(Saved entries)
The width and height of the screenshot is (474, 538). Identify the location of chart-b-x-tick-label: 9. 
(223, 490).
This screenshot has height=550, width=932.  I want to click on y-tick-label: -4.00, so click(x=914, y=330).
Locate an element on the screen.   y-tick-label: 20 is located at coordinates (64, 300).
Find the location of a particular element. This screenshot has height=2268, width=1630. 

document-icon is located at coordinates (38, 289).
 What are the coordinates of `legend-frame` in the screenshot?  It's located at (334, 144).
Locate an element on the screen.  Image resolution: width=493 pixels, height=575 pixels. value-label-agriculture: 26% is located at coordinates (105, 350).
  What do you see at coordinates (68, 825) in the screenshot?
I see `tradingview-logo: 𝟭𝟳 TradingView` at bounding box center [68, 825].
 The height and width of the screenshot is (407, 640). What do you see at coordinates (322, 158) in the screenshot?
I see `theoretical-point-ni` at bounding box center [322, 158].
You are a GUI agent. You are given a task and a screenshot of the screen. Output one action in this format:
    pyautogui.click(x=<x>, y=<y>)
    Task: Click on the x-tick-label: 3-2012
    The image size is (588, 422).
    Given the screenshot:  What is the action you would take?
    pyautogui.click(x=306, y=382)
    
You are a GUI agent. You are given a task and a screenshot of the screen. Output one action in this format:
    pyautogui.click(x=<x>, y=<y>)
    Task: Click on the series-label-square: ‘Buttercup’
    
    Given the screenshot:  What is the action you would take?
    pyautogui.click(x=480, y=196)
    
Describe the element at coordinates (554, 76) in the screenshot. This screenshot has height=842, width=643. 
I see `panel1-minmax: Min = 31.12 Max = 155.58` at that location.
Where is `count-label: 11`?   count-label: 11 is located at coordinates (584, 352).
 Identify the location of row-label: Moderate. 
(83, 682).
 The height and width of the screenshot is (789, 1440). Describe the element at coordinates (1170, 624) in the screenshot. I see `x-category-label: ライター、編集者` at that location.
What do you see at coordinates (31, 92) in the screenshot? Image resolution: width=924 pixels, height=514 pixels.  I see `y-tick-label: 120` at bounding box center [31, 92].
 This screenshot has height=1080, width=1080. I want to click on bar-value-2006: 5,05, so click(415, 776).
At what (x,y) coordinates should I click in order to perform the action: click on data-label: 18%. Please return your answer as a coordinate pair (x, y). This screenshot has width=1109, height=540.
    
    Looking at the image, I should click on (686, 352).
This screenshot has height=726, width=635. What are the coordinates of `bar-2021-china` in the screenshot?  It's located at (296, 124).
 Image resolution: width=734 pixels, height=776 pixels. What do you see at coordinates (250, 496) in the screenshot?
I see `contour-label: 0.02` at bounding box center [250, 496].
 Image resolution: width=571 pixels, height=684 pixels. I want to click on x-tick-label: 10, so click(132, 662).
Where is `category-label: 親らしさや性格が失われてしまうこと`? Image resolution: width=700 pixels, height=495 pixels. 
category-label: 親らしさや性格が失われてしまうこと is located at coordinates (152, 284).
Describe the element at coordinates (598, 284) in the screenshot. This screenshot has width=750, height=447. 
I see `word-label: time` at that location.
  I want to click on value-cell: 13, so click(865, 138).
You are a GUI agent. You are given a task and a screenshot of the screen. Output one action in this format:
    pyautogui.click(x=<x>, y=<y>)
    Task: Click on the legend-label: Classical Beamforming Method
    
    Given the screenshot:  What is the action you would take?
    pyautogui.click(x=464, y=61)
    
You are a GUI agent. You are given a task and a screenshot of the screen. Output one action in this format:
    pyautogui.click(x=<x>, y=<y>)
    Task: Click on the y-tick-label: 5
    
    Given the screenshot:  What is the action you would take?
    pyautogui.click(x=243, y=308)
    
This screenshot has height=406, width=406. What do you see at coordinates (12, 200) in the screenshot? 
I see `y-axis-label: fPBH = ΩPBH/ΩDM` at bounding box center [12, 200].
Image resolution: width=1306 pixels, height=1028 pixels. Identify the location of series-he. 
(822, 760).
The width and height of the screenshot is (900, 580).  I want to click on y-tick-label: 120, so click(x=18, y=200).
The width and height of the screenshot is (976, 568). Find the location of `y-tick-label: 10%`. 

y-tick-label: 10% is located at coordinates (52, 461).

TASK STATEMENT
Can you repeat every one of the lines above, word for word?

SOLUTION BELOW
The width and height of the screenshot is (474, 538). Identify the location of chart-b-x-tick-label: 9. 
(223, 490).
This screenshot has height=550, width=932.  I want to click on y-tick-label: -4.00, so click(x=914, y=330).
Locate an element on the screen.   y-tick-label: 20 is located at coordinates (64, 300).
Find the location of a particular element. This screenshot has height=2268, width=1630. 

document-icon is located at coordinates (38, 289).
 What are the coordinates of `legend-frame` in the screenshot?  It's located at (334, 144).
Locate an element on the screen.  Image resolution: width=493 pixels, height=575 pixels. value-label-agriculture: 26% is located at coordinates (105, 350).
  What do you see at coordinates (68, 825) in the screenshot?
I see `tradingview-logo: 𝟭𝟳 TradingView` at bounding box center [68, 825].
 The height and width of the screenshot is (407, 640). What do you see at coordinates (322, 158) in the screenshot?
I see `theoretical-point-ni` at bounding box center [322, 158].
You are a GUI agent. You are given a task and a screenshot of the screen. Output one action in this format:
    pyautogui.click(x=<x>, y=<y>)
    Task: Click on the x-tick-label: 3-2012
    The image size is (588, 422).
    Given the screenshot:  What is the action you would take?
    pyautogui.click(x=306, y=382)
    
You are a GUI agent. You are given a task and a screenshot of the screen. Output one action in this format:
    pyautogui.click(x=<x>, y=<y>)
    Task: Click on the series-label-square: ‘Buttercup’
    
    Given the screenshot:  What is the action you would take?
    pyautogui.click(x=480, y=196)
    
Describe the element at coordinates (554, 76) in the screenshot. This screenshot has height=842, width=643. 
I see `panel1-minmax: Min = 31.12 Max = 155.58` at that location.
Where is `count-label: 11`?   count-label: 11 is located at coordinates (584, 352).
 Identify the location of row-label: Moderate. 
(83, 682).
 The height and width of the screenshot is (789, 1440). Describe the element at coordinates (1170, 624) in the screenshot. I see `x-category-label: ライター、編集者` at that location.
What do you see at coordinates (31, 92) in the screenshot? Image resolution: width=924 pixels, height=514 pixels.  I see `y-tick-label: 120` at bounding box center [31, 92].
 This screenshot has height=1080, width=1080. I want to click on bar-value-2006: 5,05, so click(415, 776).
At what (x,y) coordinates should I click in order to perform the action: click on data-label: 18%. Please return your answer as a coordinate pair (x, y). This screenshot has width=1109, height=540.
    
    Looking at the image, I should click on (686, 352).
This screenshot has height=726, width=635. What are the coordinates of `bar-2021-china` in the screenshot?  It's located at (296, 124).
 Image resolution: width=734 pixels, height=776 pixels. What do you see at coordinates (250, 496) in the screenshot?
I see `contour-label: 0.02` at bounding box center [250, 496].
 Image resolution: width=571 pixels, height=684 pixels. I want to click on x-tick-label: 10, so click(132, 662).
Where is `category-label: 親らしさや性格が失われてしまうこと`? Image resolution: width=700 pixels, height=495 pixels. 
category-label: 親らしさや性格が失われてしまうこと is located at coordinates (152, 284).
Describe the element at coordinates (598, 284) in the screenshot. This screenshot has width=750, height=447. 
I see `word-label: time` at that location.
  I want to click on value-cell: 13, so click(865, 138).
You are a GUI agent. You are given a task and a screenshot of the screen. Output one action in this format:
    pyautogui.click(x=<x>, y=<y>)
    Task: Click on the legend-label: Classical Beamforming Method
    
    Given the screenshot:  What is the action you would take?
    pyautogui.click(x=464, y=61)
    
You are a GUI agent. You are given a task and a screenshot of the screen. Output one action in this format:
    pyautogui.click(x=<x>, y=<y>)
    Task: Click on the y-tick-label: 5
    
    Given the screenshot:  What is the action you would take?
    pyautogui.click(x=243, y=308)
    
This screenshot has height=406, width=406. What do you see at coordinates (12, 200) in the screenshot? 
I see `y-axis-label: fPBH = ΩPBH/ΩDM` at bounding box center [12, 200].
Image resolution: width=1306 pixels, height=1028 pixels. Identify the location of series-he. 
(822, 760).
The width and height of the screenshot is (900, 580).  I want to click on y-tick-label: 120, so click(x=18, y=200).
The width and height of the screenshot is (976, 568). Find the location of `y-tick-label: 10%`. 

y-tick-label: 10% is located at coordinates (52, 461).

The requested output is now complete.